Since those events, about 20 years have passed. The Empire is now an ever present fascist dictatorship. We never really see who they dictate over in this film though (the action is confined to a few space ships and a few planets), and the only way we really know this new Empire is wicked in any capacity is the evil music by John Williams. Well that, and they blow up a planet of billions in order to get information out of a prisoner. I guess they are an evil Empire, and the crumbled Republic became a Nazi-like regime really quickly. The Empire in this film is represented by a snippy older general named Tarkin (horror legend Peter Cushing) who is in charge of a massive moon-sized space station called the Death Star, which we saw, briefly, being built at the end of Revenge of the Sith. The way they talk about it, the Death Star was only recently completed, which makes sense; it would take about 20 years to build something that size.
Darth Vader is still around too, and is now played by David Prowse (from A Clockwork Orange), with the voice of James Earl Jones. Darth Vader is much taller now, and I’m guessing that, at some point along the line, he gave himself longer robot legs to make himself more imposing. Heck, if prosthetic limb technology is that advanced, I’d give myself longer legs as well. Darth Vader is now sort of an SS general, doing the dirty work for The Empire. He’s not really in charge of much, and many of the grey-clad Empire higher-ups don’t think much of him. Indeed, one general, early in the film, makes fun of his religion. No one seems to carry light sabers anymore, and talk of The Force is kept to a minimum. Darth Vader is chasing down Princess Leia (Carrie Fisher), who has stolen the blueprints of the Death Star, hoping to hand them over to the French Resistance, I mean The Rebels, a tightly-knit group of separatists who aim to collapse The Empire. Funny that in the previous films, The Republic was the weak party that needed to be defended from separatists, and in these next few films, the separatists are the Good Guys.

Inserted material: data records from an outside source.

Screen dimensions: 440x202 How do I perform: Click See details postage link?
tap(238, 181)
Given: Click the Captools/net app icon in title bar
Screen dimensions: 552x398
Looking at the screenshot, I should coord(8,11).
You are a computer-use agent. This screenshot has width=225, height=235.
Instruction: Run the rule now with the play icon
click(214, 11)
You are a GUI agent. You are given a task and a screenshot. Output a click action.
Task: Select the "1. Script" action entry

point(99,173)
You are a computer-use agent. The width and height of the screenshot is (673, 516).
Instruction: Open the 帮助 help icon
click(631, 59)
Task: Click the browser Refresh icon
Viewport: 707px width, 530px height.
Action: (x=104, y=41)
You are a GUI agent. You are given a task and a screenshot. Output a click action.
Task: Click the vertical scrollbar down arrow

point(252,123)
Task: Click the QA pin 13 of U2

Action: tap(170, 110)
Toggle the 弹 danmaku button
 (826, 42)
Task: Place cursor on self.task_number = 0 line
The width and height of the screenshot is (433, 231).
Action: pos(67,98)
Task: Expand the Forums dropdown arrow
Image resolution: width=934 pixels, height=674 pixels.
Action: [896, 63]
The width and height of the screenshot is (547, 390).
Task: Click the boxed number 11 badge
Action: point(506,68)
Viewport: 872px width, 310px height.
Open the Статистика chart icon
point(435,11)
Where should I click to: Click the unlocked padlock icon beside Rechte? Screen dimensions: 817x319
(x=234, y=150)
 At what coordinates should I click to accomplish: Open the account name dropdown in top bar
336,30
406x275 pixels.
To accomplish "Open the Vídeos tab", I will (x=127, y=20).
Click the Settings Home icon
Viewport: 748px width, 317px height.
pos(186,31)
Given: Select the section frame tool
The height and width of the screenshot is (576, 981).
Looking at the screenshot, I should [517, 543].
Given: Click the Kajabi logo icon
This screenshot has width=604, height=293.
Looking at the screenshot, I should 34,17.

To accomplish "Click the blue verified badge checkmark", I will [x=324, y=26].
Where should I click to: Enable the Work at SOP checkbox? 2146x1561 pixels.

Anyway, Leia is kidnapped and questioned by The Empire, but she manages to hide the Death Star blueprints inside two familiar robots, C3-PO and R2-D2. C3-PO had its memory wiped at the end of the last film, so none of the other characters will be familiar to him. R2-D2, however, may recognize people. Well, if it can; it doesn’t really speak. The story of hiding Death Star blueprints reminds me pleasantly of the hidden visas in Casablanca. Indeed, this film, way more than any of the others, has a wonderful old-fashioned feeling to it. It was based, as many people know, on the old sci-fi adventure serials that Lucas enjoyed as a kid, and it really does feel like one of those old serials writ large. The dialogue is cheesy, yes, but is a decided improvement over the stodgy and vacant political dialogue from the last films.
Indeed, the characters now feel more natural and, dare I say, a little bit cooler. It won’t be until The Empire Strikes Back that we’ll meet the coolest motherf*cker in the galaxy, but there seems to be less focus now on how “badass” a character should be. The fights are comparatively lower key. I guess because there aren’t armies of well-trained Jedi knights wandering around.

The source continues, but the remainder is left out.